----- MATERIALS PROVIDED -----

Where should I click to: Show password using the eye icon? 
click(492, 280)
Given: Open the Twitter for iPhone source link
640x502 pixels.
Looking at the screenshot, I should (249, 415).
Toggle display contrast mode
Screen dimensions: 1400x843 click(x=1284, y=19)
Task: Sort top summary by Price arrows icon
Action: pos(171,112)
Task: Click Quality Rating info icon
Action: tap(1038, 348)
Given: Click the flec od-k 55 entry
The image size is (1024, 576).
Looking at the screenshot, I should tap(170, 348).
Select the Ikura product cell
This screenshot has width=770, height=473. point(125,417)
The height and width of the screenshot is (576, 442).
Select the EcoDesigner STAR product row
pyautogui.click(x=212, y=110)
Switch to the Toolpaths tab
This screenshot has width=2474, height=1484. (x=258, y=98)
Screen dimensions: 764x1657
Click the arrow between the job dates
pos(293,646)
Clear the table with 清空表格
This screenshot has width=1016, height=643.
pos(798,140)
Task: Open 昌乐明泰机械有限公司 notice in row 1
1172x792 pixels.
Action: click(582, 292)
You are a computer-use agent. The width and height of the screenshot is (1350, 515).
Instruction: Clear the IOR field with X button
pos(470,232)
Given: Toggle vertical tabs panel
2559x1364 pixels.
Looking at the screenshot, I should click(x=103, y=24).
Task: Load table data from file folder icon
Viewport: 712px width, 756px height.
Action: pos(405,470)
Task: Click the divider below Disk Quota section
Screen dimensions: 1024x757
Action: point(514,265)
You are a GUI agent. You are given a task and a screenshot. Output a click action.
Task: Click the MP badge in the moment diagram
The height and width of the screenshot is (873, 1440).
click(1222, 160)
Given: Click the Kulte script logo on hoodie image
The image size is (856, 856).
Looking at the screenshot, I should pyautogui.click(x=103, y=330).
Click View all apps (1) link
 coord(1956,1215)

-----

JOB: Extract the stretch of rows from the line containing "You are a GUI" through the end of the rows, reproducing every line exactly.

TASK OUTPUT:
You are a GUI agent. You are given a task and a screenshot. Output a click action.
Task: Click the MP badge in the moment diagram
The height and width of the screenshot is (873, 1440).
click(1222, 160)
Given: Click the Kulte script logo on hoodie image
The image size is (856, 856).
Looking at the screenshot, I should pyautogui.click(x=103, y=330).
Click View all apps (1) link
 coord(1956,1215)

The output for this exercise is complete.